**Required work**
Repeat back the entries that follow, keeping every word as it is.

Records excerpted from a collection
================================
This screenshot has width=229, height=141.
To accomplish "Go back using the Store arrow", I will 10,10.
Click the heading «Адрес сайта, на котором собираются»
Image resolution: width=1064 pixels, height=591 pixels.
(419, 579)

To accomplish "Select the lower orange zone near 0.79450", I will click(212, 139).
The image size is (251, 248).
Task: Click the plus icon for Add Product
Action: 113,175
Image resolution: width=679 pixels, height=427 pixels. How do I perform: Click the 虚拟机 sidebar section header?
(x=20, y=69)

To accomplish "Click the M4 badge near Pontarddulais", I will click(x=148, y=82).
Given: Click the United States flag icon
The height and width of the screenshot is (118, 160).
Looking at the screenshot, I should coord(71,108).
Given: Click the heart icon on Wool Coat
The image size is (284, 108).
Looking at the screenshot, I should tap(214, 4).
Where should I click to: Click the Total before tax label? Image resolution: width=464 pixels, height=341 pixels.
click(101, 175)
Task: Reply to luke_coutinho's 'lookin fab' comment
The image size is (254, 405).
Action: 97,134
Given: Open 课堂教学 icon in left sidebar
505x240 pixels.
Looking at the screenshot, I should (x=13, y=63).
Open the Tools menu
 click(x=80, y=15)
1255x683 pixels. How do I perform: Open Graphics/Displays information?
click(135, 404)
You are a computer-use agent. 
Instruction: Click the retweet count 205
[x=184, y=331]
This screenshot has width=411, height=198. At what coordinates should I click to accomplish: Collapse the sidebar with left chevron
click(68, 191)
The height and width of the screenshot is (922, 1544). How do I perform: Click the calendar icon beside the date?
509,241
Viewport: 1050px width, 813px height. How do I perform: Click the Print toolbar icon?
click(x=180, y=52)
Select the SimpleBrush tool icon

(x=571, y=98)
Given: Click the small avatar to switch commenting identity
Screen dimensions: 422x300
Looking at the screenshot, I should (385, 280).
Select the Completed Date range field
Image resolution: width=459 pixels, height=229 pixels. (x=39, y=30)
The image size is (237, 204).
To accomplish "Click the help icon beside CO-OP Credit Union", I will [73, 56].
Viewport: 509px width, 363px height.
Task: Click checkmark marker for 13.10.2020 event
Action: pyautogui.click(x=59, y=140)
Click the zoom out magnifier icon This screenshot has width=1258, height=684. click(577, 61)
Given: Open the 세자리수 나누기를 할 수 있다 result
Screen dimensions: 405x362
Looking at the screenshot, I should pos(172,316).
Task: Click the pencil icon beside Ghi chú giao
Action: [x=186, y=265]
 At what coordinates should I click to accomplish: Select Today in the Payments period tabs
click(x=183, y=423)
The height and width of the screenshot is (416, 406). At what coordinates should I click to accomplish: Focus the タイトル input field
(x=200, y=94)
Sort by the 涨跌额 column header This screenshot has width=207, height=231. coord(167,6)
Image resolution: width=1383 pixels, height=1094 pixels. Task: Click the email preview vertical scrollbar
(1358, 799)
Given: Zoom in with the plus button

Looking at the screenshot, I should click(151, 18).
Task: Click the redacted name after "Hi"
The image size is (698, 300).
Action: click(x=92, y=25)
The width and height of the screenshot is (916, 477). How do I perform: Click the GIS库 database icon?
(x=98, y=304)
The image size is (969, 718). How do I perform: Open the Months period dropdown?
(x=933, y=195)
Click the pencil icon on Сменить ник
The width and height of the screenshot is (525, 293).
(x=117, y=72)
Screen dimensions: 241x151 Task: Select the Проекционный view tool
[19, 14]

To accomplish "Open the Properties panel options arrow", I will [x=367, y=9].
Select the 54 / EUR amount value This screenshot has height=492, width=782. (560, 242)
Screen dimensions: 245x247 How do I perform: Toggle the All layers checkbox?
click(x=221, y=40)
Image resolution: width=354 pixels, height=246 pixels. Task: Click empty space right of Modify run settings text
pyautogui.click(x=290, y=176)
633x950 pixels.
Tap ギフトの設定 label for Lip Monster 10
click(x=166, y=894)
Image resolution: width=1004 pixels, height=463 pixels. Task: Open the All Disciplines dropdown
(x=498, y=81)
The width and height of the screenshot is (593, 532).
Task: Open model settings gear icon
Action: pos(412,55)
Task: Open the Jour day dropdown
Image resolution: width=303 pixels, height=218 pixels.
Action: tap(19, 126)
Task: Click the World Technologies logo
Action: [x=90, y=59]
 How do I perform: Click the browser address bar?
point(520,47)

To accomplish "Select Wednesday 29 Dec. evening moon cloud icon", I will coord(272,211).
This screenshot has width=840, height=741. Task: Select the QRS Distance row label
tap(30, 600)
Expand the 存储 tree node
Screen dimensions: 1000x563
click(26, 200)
================================
**Output for this task**
This screenshot has width=229, height=141.
To accomplish "Go back using the Store arrow", I will 10,10.
Click the heading «Адрес сайта, на котором собираются»
Image resolution: width=1064 pixels, height=591 pixels.
(419, 579)

To accomplish "Select the lower orange zone near 0.79450", I will click(212, 139).
The image size is (251, 248).
Task: Click the plus icon for Add Product
Action: 113,175
Image resolution: width=679 pixels, height=427 pixels. How do I perform: Click the 虚拟机 sidebar section header?
(x=20, y=69)

To accomplish "Click the M4 badge near Pontarddulais", I will click(x=148, y=82).
Given: Click the United States flag icon
The height and width of the screenshot is (118, 160).
Looking at the screenshot, I should coord(71,108).
Given: Click the heart icon on Wool Coat
The image size is (284, 108).
Looking at the screenshot, I should tap(214, 4).
Where should I click to: Click the Total before tax label? Image resolution: width=464 pixels, height=341 pixels.
click(101, 175)
Task: Reply to luke_coutinho's 'lookin fab' comment
The image size is (254, 405).
Action: 97,134
Given: Open 课堂教学 icon in left sidebar
505x240 pixels.
Looking at the screenshot, I should (x=13, y=63).
Open the Tools menu
 click(x=80, y=15)
1255x683 pixels. How do I perform: Open Graphics/Displays information?
click(135, 404)
You are a computer-use agent. 
Instruction: Click the retweet count 205
[x=184, y=331]
This screenshot has width=411, height=198. At what coordinates should I click to accomplish: Collapse the sidebar with left chevron
click(68, 191)
The height and width of the screenshot is (922, 1544). How do I perform: Click the calendar icon beside the date?
509,241
Viewport: 1050px width, 813px height. How do I perform: Click the Print toolbar icon?
click(x=180, y=52)
Select the SimpleBrush tool icon

(x=571, y=98)
Given: Click the small avatar to switch commenting identity
Screen dimensions: 422x300
Looking at the screenshot, I should (385, 280).
Select the Completed Date range field
Image resolution: width=459 pixels, height=229 pixels. (x=39, y=30)
The image size is (237, 204).
To accomplish "Click the help icon beside CO-OP Credit Union", I will [73, 56].
Viewport: 509px width, 363px height.
Task: Click checkmark marker for 13.10.2020 event
Action: pyautogui.click(x=59, y=140)
Click the zoom out magnifier icon This screenshot has width=1258, height=684. click(577, 61)
Given: Open the 세자리수 나누기를 할 수 있다 result
Screen dimensions: 405x362
Looking at the screenshot, I should pos(172,316).
Task: Click the pencil icon beside Ghi chú giao
Action: [x=186, y=265]
 At what coordinates should I click to accomplish: Select Today in the Payments period tabs
click(x=183, y=423)
The height and width of the screenshot is (416, 406). At what coordinates should I click to accomplish: Focus the タイトル input field
(x=200, y=94)
Sort by the 涨跌额 column header This screenshot has width=207, height=231. coord(167,6)
Image resolution: width=1383 pixels, height=1094 pixels. Task: Click the email preview vertical scrollbar
(1358, 799)
Given: Zoom in with the plus button

Looking at the screenshot, I should click(151, 18).
Task: Click the redacted name after "Hi"
The image size is (698, 300).
Action: click(x=92, y=25)
The width and height of the screenshot is (916, 477). How do I perform: Click the GIS库 database icon?
(x=98, y=304)
The image size is (969, 718). How do I perform: Open the Months period dropdown?
(x=933, y=195)
Click the pencil icon on Сменить ник
The width and height of the screenshot is (525, 293).
(x=117, y=72)
Screen dimensions: 241x151 Task: Select the Проекционный view tool
[19, 14]

To accomplish "Open the Properties panel options arrow", I will [x=367, y=9].
Select the 54 / EUR amount value This screenshot has height=492, width=782. (560, 242)
Screen dimensions: 245x247 How do I perform: Toggle the All layers checkbox?
click(x=221, y=40)
Image resolution: width=354 pixels, height=246 pixels. Task: Click empty space right of Modify run settings text
pyautogui.click(x=290, y=176)
633x950 pixels.
Tap ギフトの設定 label for Lip Monster 10
click(x=166, y=894)
Image resolution: width=1004 pixels, height=463 pixels. Task: Open the All Disciplines dropdown
(x=498, y=81)
The width and height of the screenshot is (593, 532).
Task: Open model settings gear icon
Action: pos(412,55)
Task: Open the Jour day dropdown
Image resolution: width=303 pixels, height=218 pixels.
Action: tap(19, 126)
Task: Click the World Technologies logo
Action: [x=90, y=59]
 How do I perform: Click the browser address bar?
point(520,47)

To accomplish "Select Wednesday 29 Dec. evening moon cloud icon", I will coord(272,211).
This screenshot has width=840, height=741. Task: Select the QRS Distance row label
tap(30, 600)
Expand the 存储 tree node
Screen dimensions: 1000x563
click(26, 200)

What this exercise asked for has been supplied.